■ **What you have to do**: Below are lines of data, and only some are wanted. Please repeat exactly those from the line that has "Sports (437, 66)" through the line that has "After Two ACL".

(Input records)

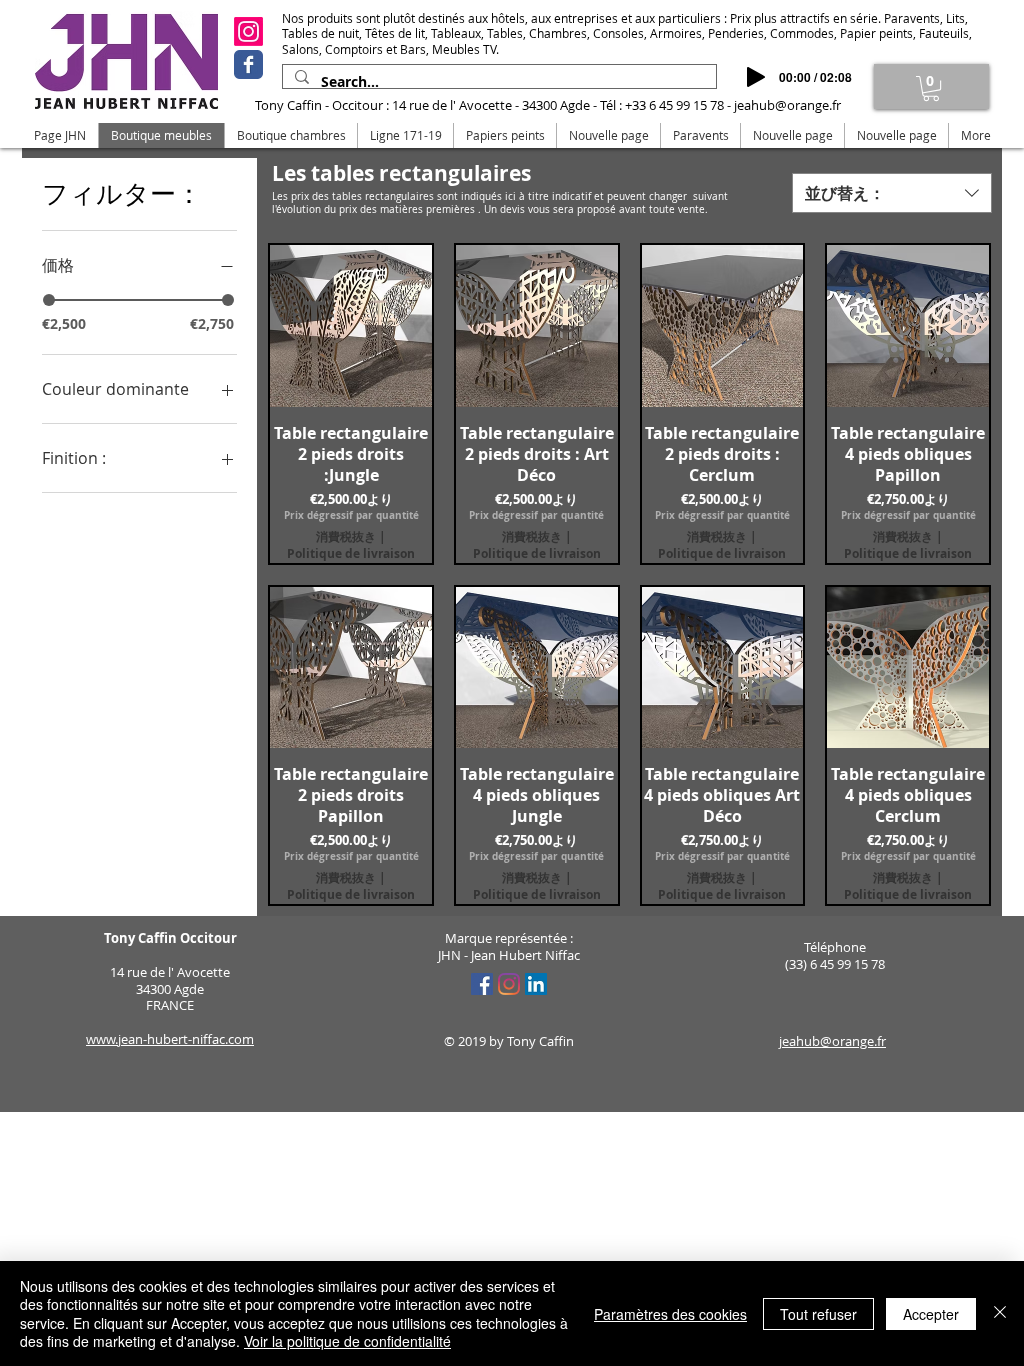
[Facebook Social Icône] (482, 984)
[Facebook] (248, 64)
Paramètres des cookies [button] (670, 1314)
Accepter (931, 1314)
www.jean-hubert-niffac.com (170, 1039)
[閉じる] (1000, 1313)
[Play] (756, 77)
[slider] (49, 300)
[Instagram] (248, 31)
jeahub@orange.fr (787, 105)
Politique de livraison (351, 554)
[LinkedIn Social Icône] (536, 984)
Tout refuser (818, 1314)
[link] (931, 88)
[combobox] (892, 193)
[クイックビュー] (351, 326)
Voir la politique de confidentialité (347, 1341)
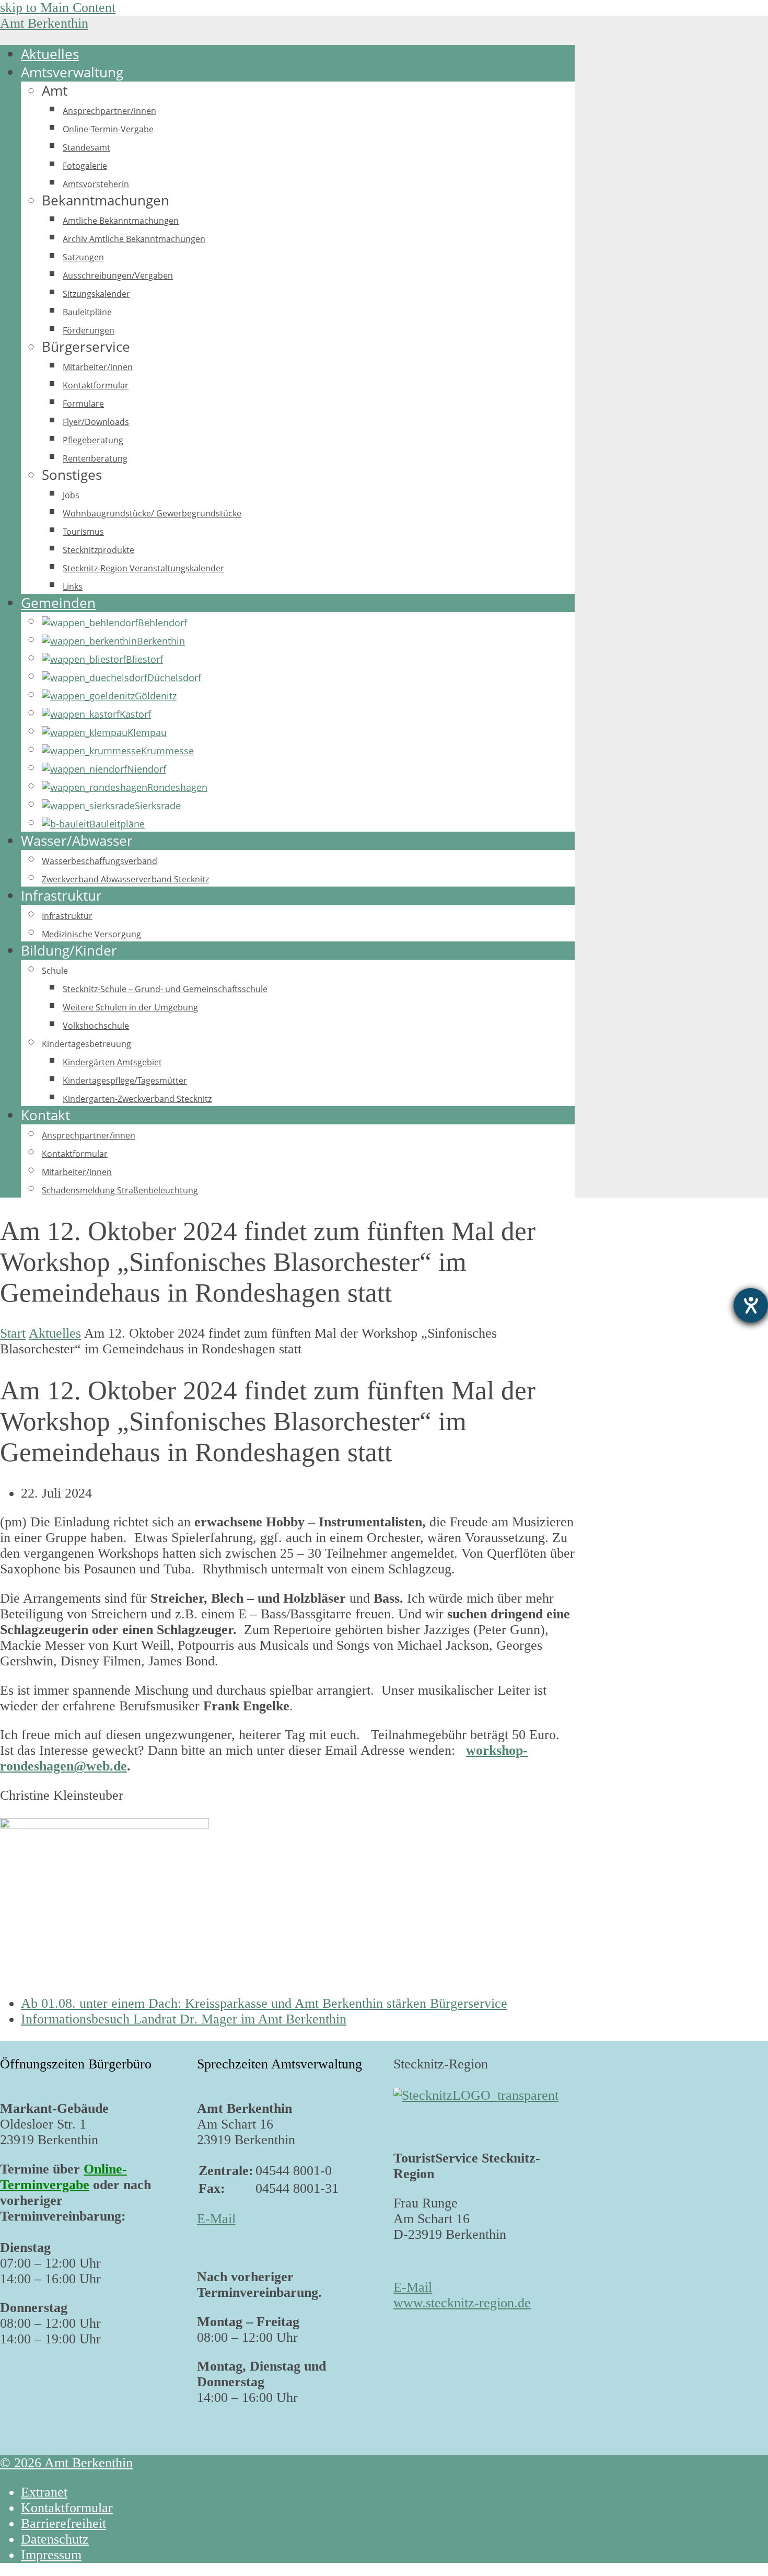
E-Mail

(End Input records)
(Input records)

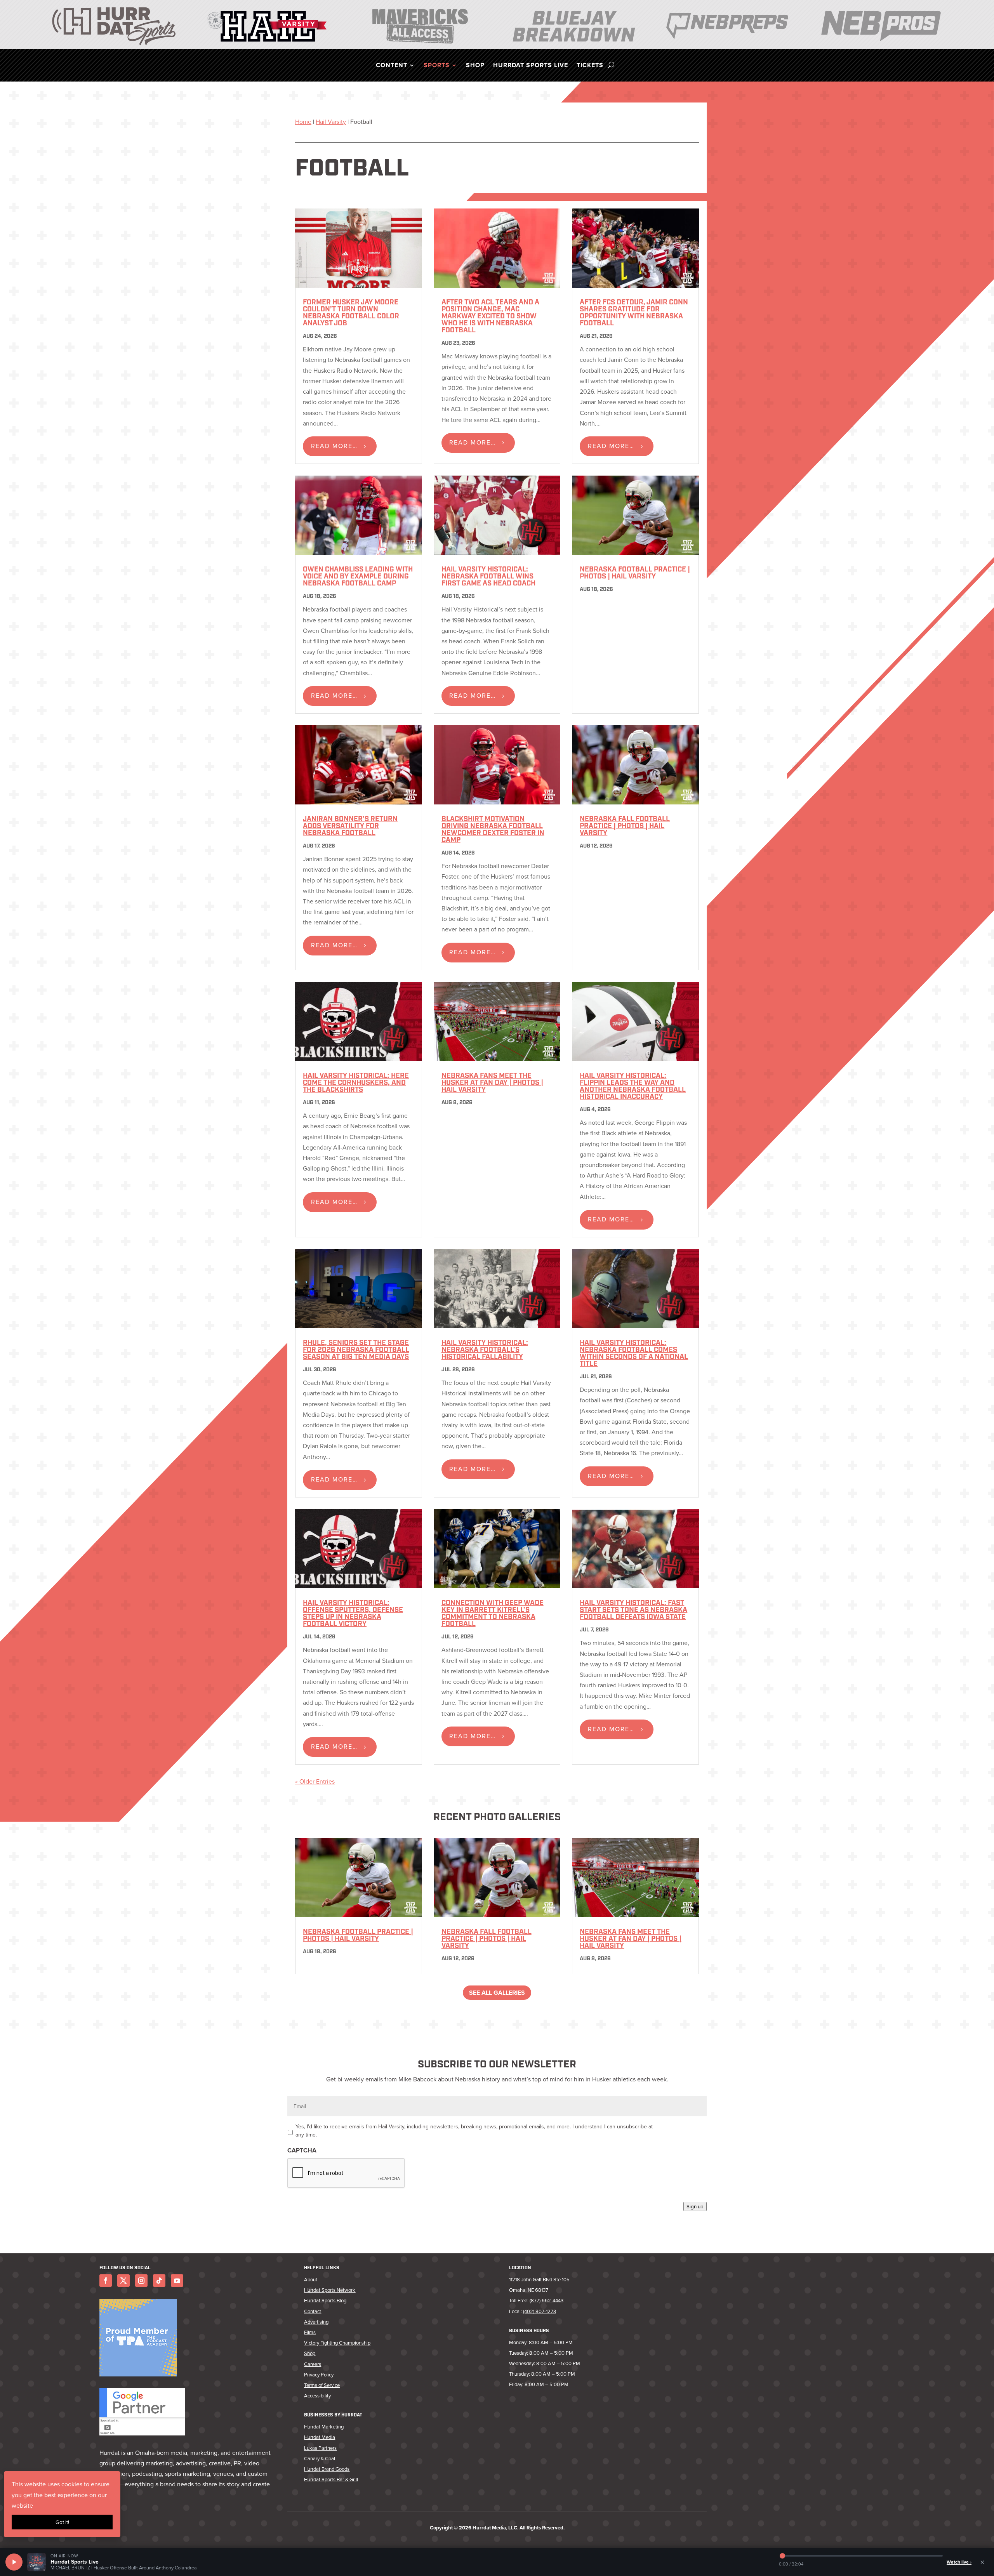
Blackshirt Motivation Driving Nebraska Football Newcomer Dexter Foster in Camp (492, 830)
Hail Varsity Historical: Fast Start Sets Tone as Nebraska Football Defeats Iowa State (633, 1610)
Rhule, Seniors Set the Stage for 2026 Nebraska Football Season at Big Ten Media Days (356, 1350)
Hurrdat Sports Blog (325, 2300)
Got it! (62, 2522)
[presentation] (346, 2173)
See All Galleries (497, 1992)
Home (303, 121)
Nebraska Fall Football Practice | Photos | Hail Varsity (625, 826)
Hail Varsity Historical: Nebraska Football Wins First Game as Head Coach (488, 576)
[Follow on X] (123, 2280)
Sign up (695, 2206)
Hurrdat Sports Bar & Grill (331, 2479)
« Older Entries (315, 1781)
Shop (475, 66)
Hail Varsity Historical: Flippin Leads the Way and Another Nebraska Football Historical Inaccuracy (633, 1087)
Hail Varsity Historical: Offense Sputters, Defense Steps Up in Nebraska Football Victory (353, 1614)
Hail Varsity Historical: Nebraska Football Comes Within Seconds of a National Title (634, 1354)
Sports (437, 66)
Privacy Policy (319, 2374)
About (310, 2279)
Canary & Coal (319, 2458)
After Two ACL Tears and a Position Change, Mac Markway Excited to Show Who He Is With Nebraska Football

(End Input records)

■ **Solution to the problem**:
Sports (437, 66)
Privacy Policy (319, 2374)
About (310, 2279)
Canary & Coal (319, 2458)
After Two ACL Tears and a Position Change, Mac Markway Excited to Show Who He Is With Nebraska Football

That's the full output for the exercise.